Carriers: I have heard lots of positive feedback about the Weego twin carrier although one thing to bear in mind is that it will get very heavy very quickly as the twins put on weight. Up to 6 months everyone seems to love it. Many mums use it early on after birth when at home. For going out my preference was the Ergo baby (I had one for me and one for my husband). The weego did not yet exist and I wish it had! We also tried the baby bjorn but found it too heavy on the hip. If you want to use the ergo baby for preemies or small babies, use the infant insert.
Buggies have a separate page due to the popularity of the subject! Please click below for buggy recommendations
Many parents decide to co-sleep with their babies to begin with so I have included a co-sleeper. Initially until the babies start to turn, they can share one co-sleeper / cot or crib. If you do decide to buy a cotbed, make sure it is convertible (removable panels) into a junior bed. You will get more years out of it. A very popular choice for aesthetics and practicality is the Stokke Sleepi. Parents are able to convert it and extend it so it’s usable until age 10. Despite it’s hefty price tag that makes it a good buy. My only advice would be to buy the conversion and extension kits at the same time as the bed even if you have to store it, because you never know what can happen to a brand or product that many years down the line. I personally went straight from moses basket to cotbed and my girls are still in the same cotbed at age 5. Cribs tend to only be usable for 2 years or so. We invested more money into the cotbed and very good mattresses and feel that we have got good value for money. Many twin parents use moses baskets instead of a crib. That way you can easily carry the babies from room to room.

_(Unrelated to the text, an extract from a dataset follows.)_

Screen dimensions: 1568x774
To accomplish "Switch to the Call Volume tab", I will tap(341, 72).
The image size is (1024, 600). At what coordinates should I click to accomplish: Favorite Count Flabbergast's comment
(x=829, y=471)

We used sleeping bags from 2 months until they started climbing out of them around 18 months old. It gives you the comfort that they won’t get cold (blankets always slip away). It also keeps them nice and snug. 2.5 tog is usually enough for the British climate but depends on your house. Grobag was our favourite brand as it withstood the constant washing better than other brands.

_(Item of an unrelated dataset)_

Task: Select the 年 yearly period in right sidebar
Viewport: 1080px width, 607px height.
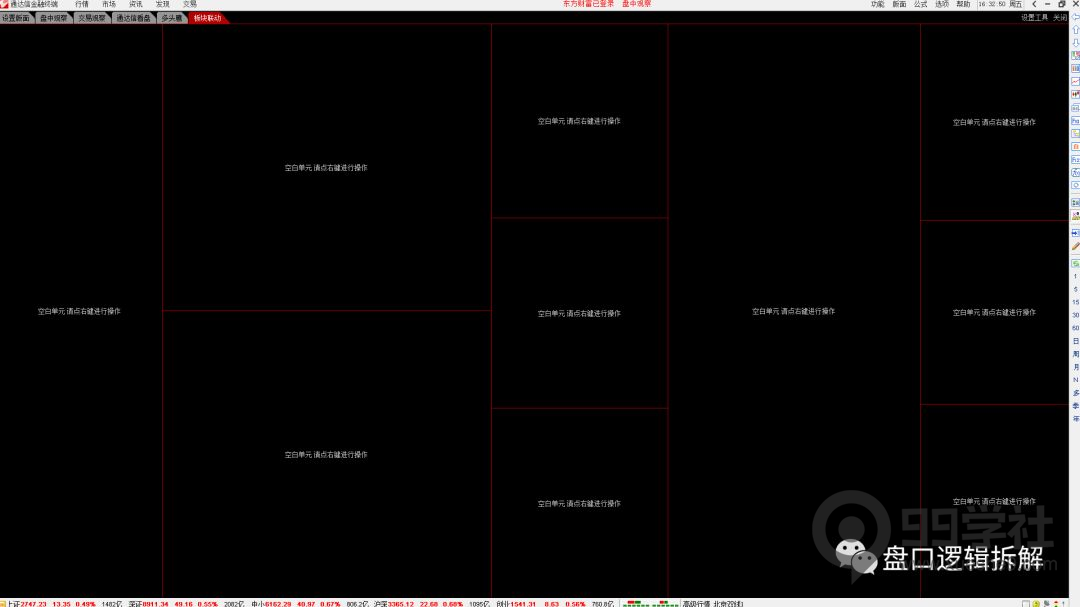Action: click(x=1075, y=418)

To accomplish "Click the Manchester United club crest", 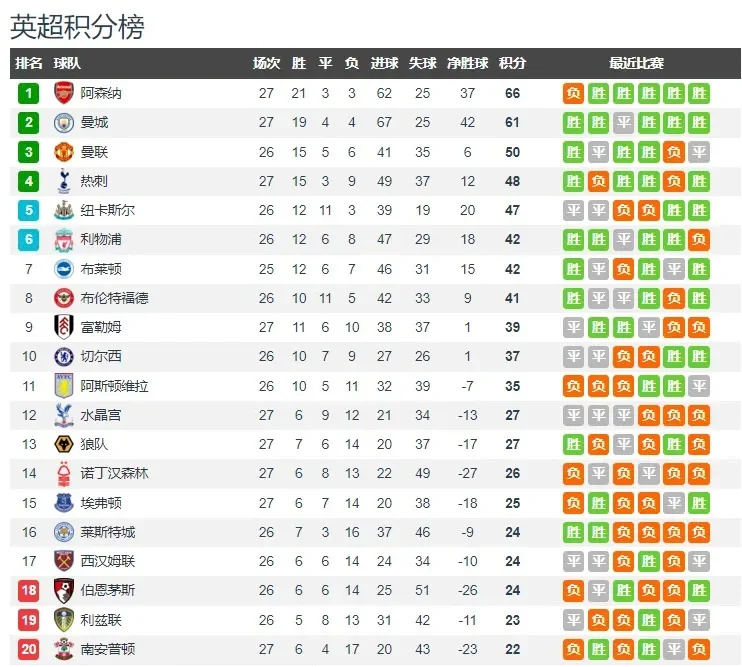I will click(x=63, y=152).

Bouncers/Loungers / swings:
There are many products you can buy to keep your babies entertained and comfortable and you could spend a lot of money on them. I found the Fisher Price products to work well for young babies (although the colours are not the most appealing at times!). Since both my girls had very severe reflux, I found that the fisher price vibrations really helped them digest and soothe them. We also had the baby bjorn bouncers which they did not manage to ‘bounce’ in until they were many months older. But we used them for feeding from 4.5 months. The fisher price swings were an absolute godsend but they take up a lot of space especially if you have two and are pricey! The jungle gym mat or similar is a must! They love it all! I would certainly advise at least one set of bouncers and a jungle gym mat. The rest is optional.
A few miscellaneous but useful things that you will need.
Scales are optional but I found them useful with my premmies. A nose aspirator is an absolute life saver when your babies have their first cold (even if it sounds awful).
Baby monitor: we went through 5 sets of motorola devices (they all broke) and then gave up. We now have a nest camera installed (compatible with IOS or Android mobile phones) and couldn’t be happier. My husband can say good night to them while at work and you can watch them on your phone when you go out. This is the only device I can recommend!